(Beginning of Given information)
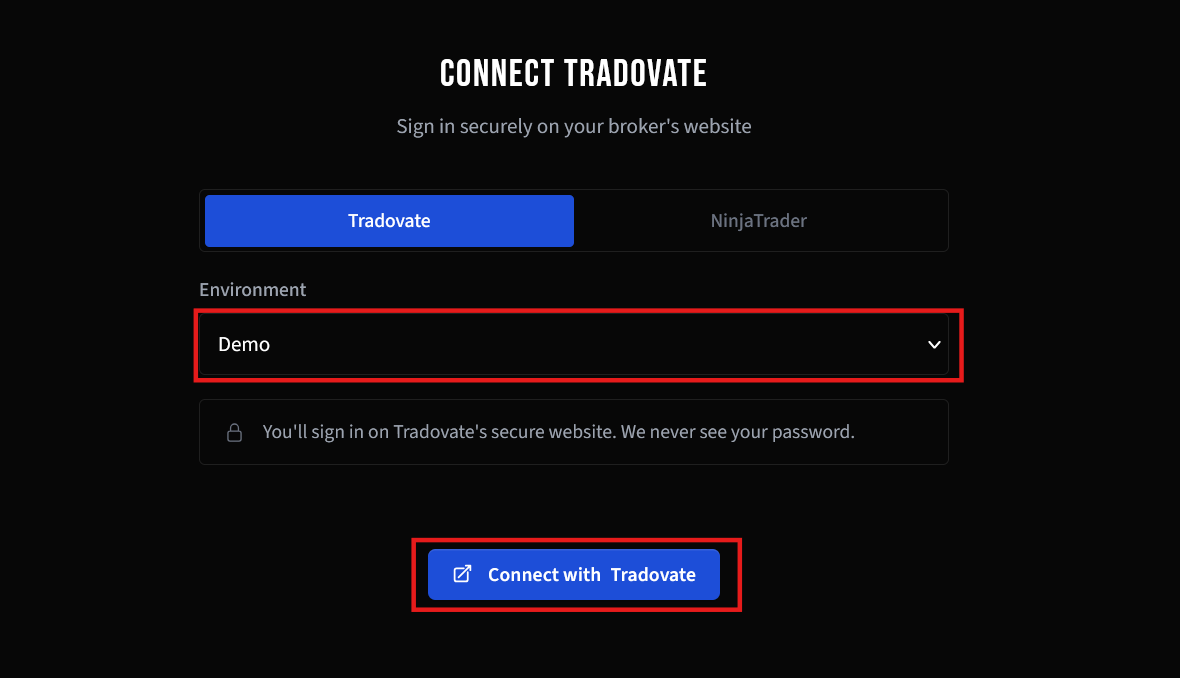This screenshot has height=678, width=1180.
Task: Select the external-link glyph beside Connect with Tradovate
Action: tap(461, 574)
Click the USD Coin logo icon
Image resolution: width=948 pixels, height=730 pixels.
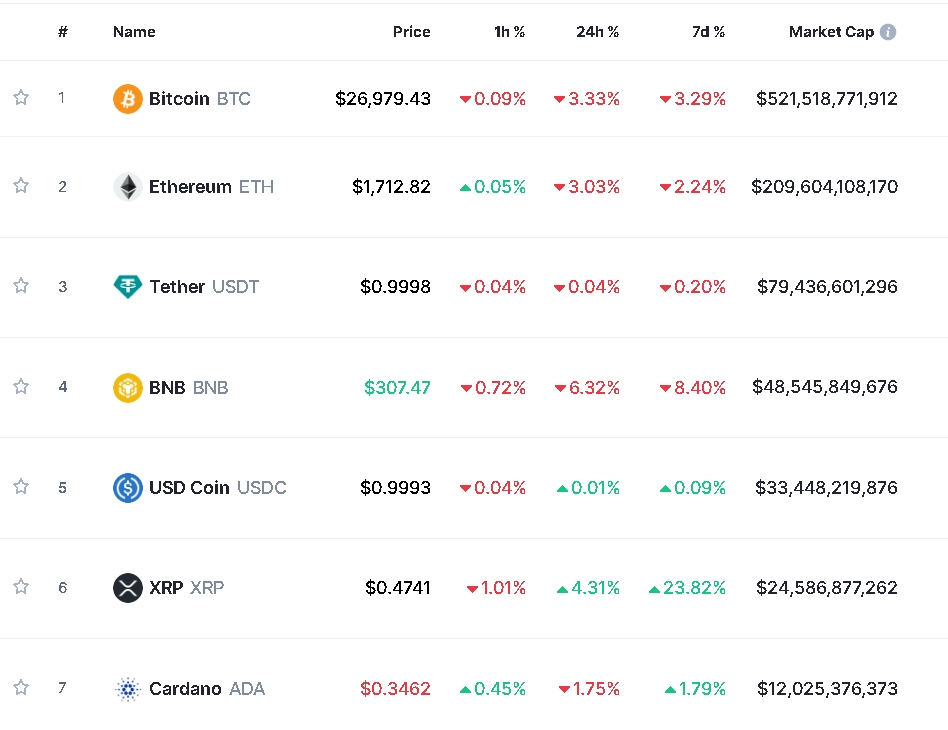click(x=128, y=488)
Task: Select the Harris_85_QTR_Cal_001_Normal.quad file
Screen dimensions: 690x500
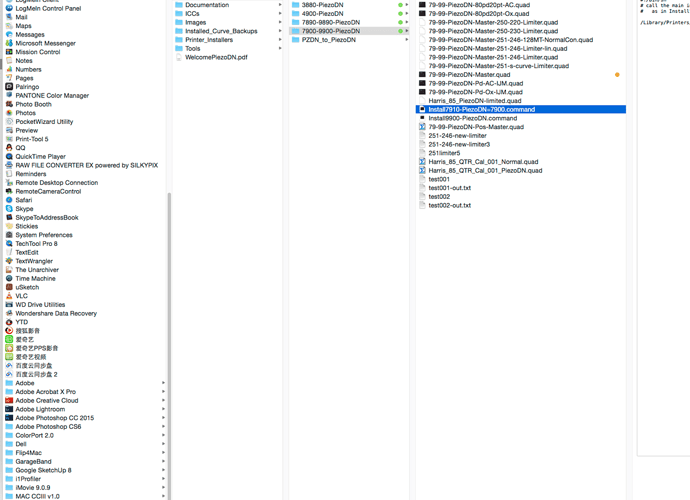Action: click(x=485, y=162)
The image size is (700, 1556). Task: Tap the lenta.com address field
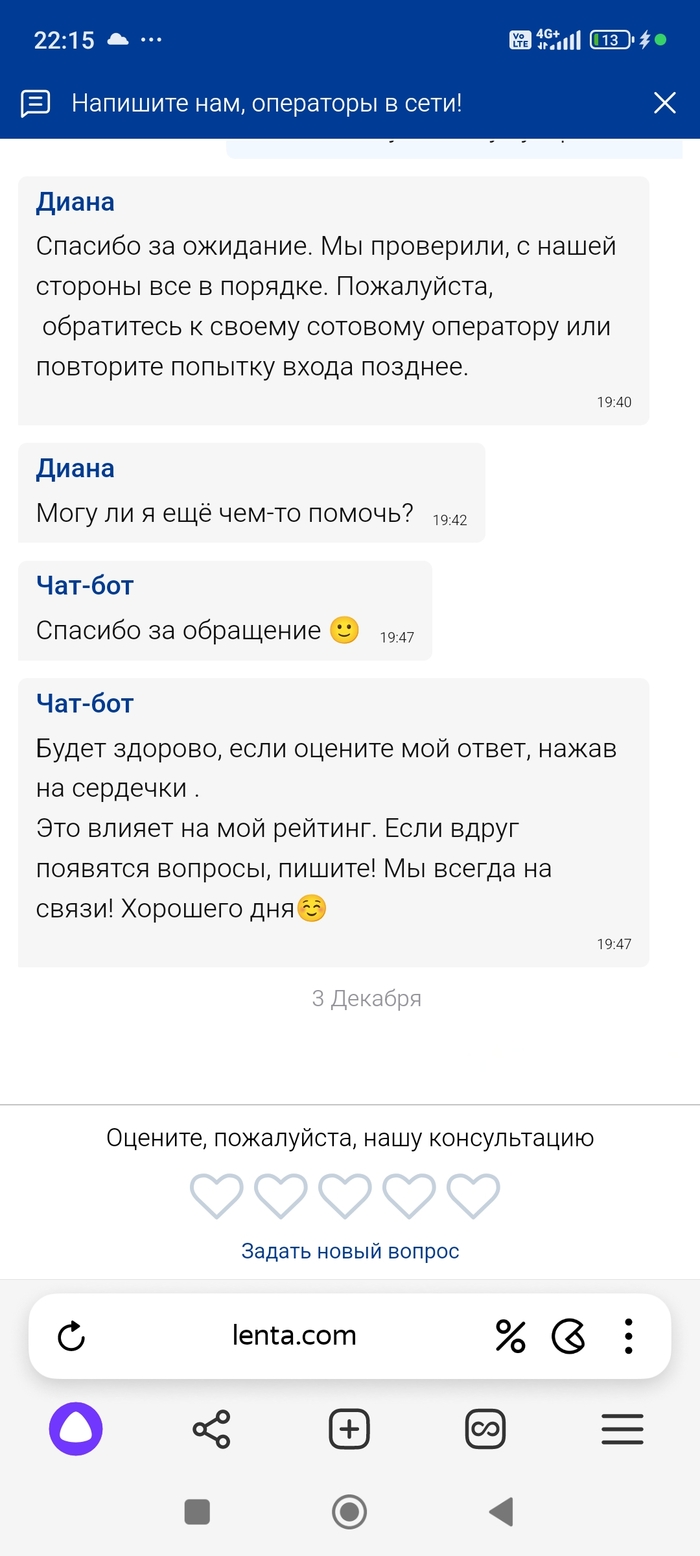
(End of Given information)
### [Aim of the exercise]
Reproduce exactly, with every picture left out, the lines from the one that contains "Click the USD Coin logo icon" to the final line of the records above.

### [Exercise response]
Click the USD Coin logo icon
Image resolution: width=948 pixels, height=730 pixels.
click(x=128, y=488)
Task: Select the Harris_85_QTR_Cal_001_Normal.quad file
Screen dimensions: 690x500
Action: click(x=485, y=162)
The image size is (700, 1556). Task: Tap the lenta.com address field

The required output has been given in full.